From Late Nights to Automated Ads
Nasirdeen was deep into another late-night coding session when the pattern became impossible to ignore.
Advertising campaigns he’d observed for many months now would often start strong, clicks rolling in, conversions ticking up but only to flatten out days later.
The Problem of Ad Fatigue
The creative hadn’t changed. The budget was still there. The audience had simply seen the same ad too many times. What should have been momentum had turned into fatigue, and fixing it meant manual checks, paused ads, new creatives swapped in by hand.
The repetition was exhausting. A young developer who had spent years building tools to make life easier, he wondered why this particular pain point still demanded so much human babysitting.
The Origin of Aval
That frustration became the seed for Aval.
Nasirdeen Mohammed is the founder and sole developer behind the enterprise SaaS platform, whose first product, Campaignity, is an AI-driven system built to manage digital advertising campaigns end to end.
Pause. Replace. Optimise. On Autopilot.
Users connect their ad accounts, and Campaignity quietly watches in the background.

It spots anomalies, underperforming creatives, sudden drops in engagement, and doesn’t just send an alert. It can pause the tired ad and replace it with fresh creative that has already been tested for better results.
The loop is automatic: set the campaign, walk away, let the machine keep it sharp.
The Core Problem
The problem Campaignity solves is deceptively ordinary yet brutally expensive.
In digital advertising, repetition breeds indifference. An ad that fails to convert the first few times is unlikely to succeed on the tenth viewing, yet without constant oversight, budgets keep burning on content that has already gone stale.
Marketers, especially those running multiple campaigns across platforms, spend hours each week hunting for these quiet failures. Nasirdeen saw the waste not as an inevitable cost of doing business but as a solvable inefficiency.

In markets where every dollar of ad spend matters, the ability to catch fatigue in real time and correct it without pulling someone away from strategy work can quietly compound into meaningful performance gains.
From Broad Vision to Focused Product
Nasirdeen’s path to this focused product was anything but linear. He began with a far more ambitious idea: a single platform called Aval that would handle everything from SEO to web development to campaign execution.
The vision was generous, give small teams one place to run their entire digital operation. But the breadth quickly revealed its limits. Features competed for attention, development slowed, and the product risked becoming competent at many things while excelling at none.
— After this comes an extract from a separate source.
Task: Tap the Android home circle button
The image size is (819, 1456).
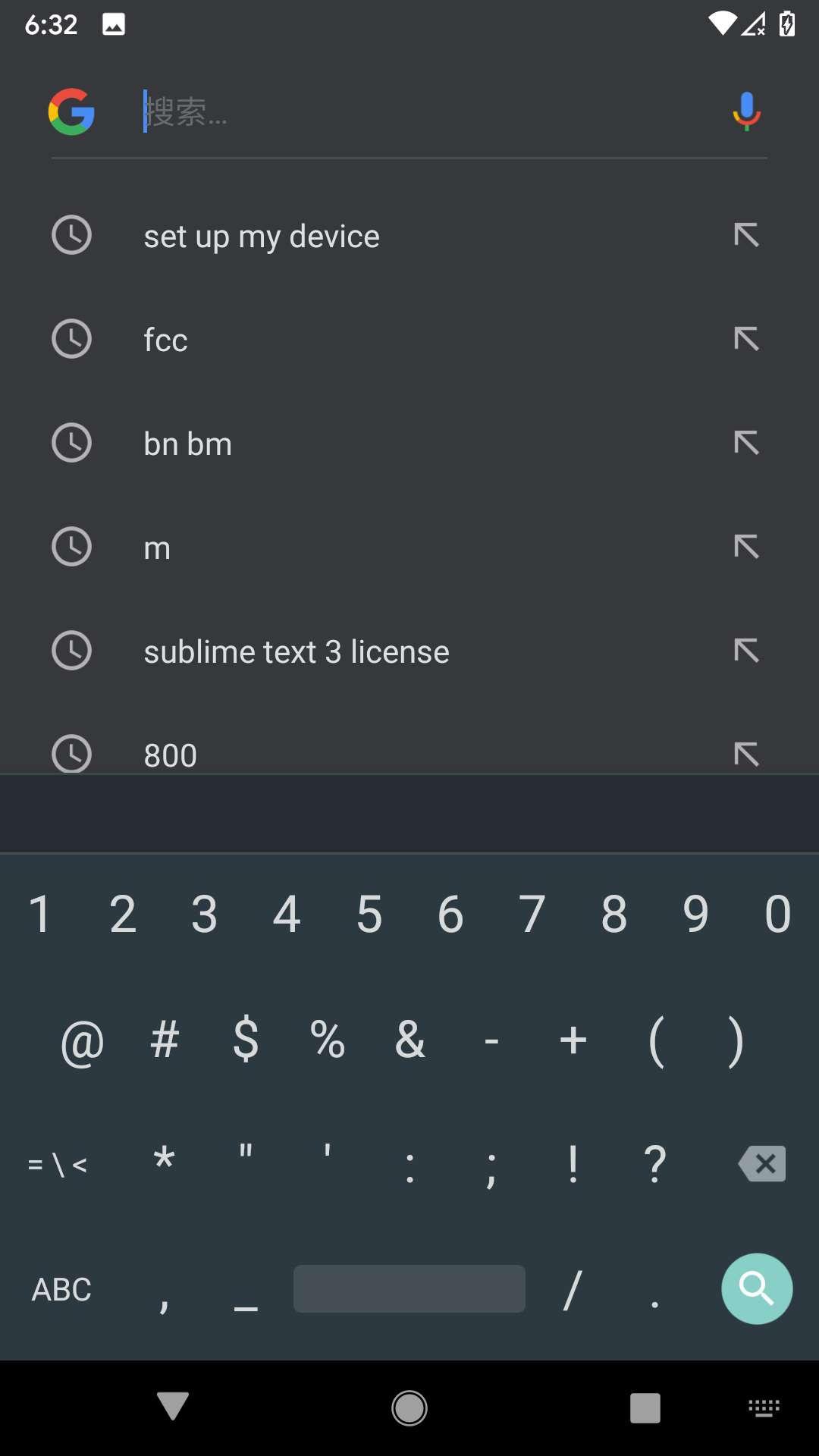Action: [410, 1408]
He made the hard call to strip it back. Campaign management, he realised, was the piece that felt most neglected. Larger marketing suites talked about AI for copy generation or analytics, yet few seemed willing to own the messy, ongoing work of keeping live campaigns alive.
He narrowed his scope, rebuilt with precision, and reached what he considers the minimum viable product: a clean, automated engine that does one job exceptionally well.
What Makes Campaignity Different
What sets Campaignity apart is its refusal to stop at creation.
Tools from established names might generate promising ad copy or surface performance data, but they leave the day-to-day optimisation to the user. Nasirdeen’s system goes further.
It tests multiple creatives automatically, identifies the strongest performer, and swaps in the winner when fatigue sets in, creating a self-correcting cycle that runs with minimal intervention.
The platform was born from his own experience as a developer who values speed and reliability over breadth. AI, he has said, has become an extension of his own hands, letting him squash bugs in minutes that once took hours.
Vision and Ambition
“I see Campaignity as the number one go-to campaign management platform in the entire world,” Nasirdeen says. “It’s actually a really grand mission, but we’re going to get there.”
Current Stage and Go-to-Market Strategy
Right now the product sits at its MVP stage, polished and ready for its first real users.
Nasirdeen is preparing an initial launch in the United States, drawn by the concentration of marketers who understand the value of automation and are prepared to pay for it.
He has been reaching out to investors, recently submitting an application to Y Combinator, and wrestling with the familiar startup tension between moving fast enough to stay ahead and moving carefully enough to get the first version right.
The competitive landscape looms, larger players with deeper pockets could, in theory, replicate pieces of what he has built but he treats that pressure as fuel rather than fear. His response has always been the same: keep refining the product.
Future Direction
Looking ahead, he envisions Aval growing into a suite of tools that continue to strip away repetitive work across marketing operations.
Campaignity remains the flagship, the one he believes can become the default choice for anyone running sustained ad efforts at scale. The timeline is ambitious five years, ten years, however long it takes but the direction is steady.

Conclusion: Building Through Focus
In the global conversation about AI and startups, stories like Nasirdeen Mohammed’s rarely make the front page. Founders building quietly from outside the usual hubs often go unseen, even when their solutions address universal frustrations.
Yet the quiet determination to take a broad idea, carve away everything unnecessary, and double down on one genuinely painful problem is exactly how lasting tools are born.
Nasirdeen’s work is a reminder that the most valuable innovations frequently start not with grand declarations but with a developer staring at the same screen, noticing the same small inefficiency, and refusing to accept that it has to stay that way.